Vor 150 Jahren kämpfte Frankfurt verlust- aber erfolgreich für preiswertes Bier

Es gibt Geschichten, die man gerne als lustigen lokalhistorischen Schwank erzählen würde – bis man merkt, dass alles auf ein tragisches Ende hinausläuft. In diesem Fall beginnt die Geschichte bereits mit einer fatalen Entscheidung. Im Frühjahr 1873 beschlossen die Frankfurter Brauereien den Bierpreis anzuheben. Bekam man bisher den halben Liter für vier Kreuzer, also einen Batzen, so sollte man ab dem ersten April einen halben Kreuzer mehr auf den Tresen legen. Dazu kam, dass es keine Halb-Kreuzer-Münzen gab.

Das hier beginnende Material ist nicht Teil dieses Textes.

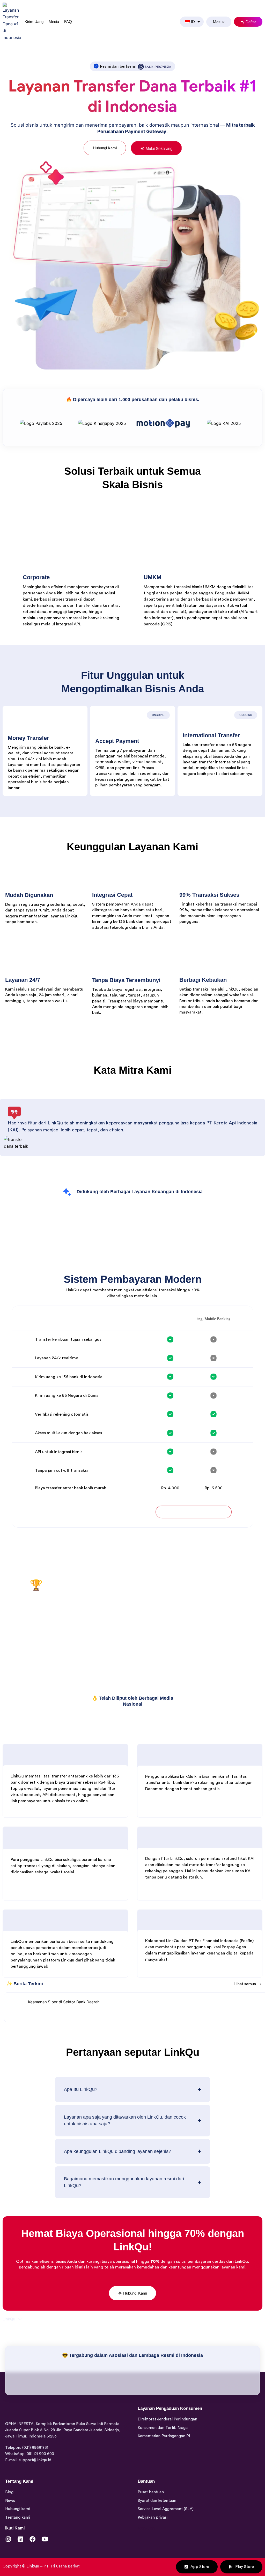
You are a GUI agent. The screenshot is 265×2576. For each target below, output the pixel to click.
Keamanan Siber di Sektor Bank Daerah (64, 2001)
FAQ (68, 21)
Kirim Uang (34, 21)
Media (54, 21)
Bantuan (146, 2528)
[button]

Also musste man fünf Kreuzer zahlen und bekam dann eine Halb-Kreuzer-Wertmarke, die man beim nächsten Schoppen wieder einlösen konnte. Allerdings nur bei demselben Wirt. In der Augen der Biertrinkenden in Frankfurt war das eine bodenlose Unverschämtheit, zumal Bier damals mehr war als nur ein probates Mittel der Freizeitgestaltung. Sauberes Trinkwasser war rar, und Bier für große Teile der Bevölkerung ein Grundnahrungsmittel. Außerdem konnte sich niemand daran erinnern, dass Bier jemals mehr als einen Batzen gekostet hätte. Die Empörung war also groß, insbesondere nachdem letzte Hoffnungen sich zerschlagen hatten, das sich alles nur um einen grausamen Aprilscherz handeln könnte.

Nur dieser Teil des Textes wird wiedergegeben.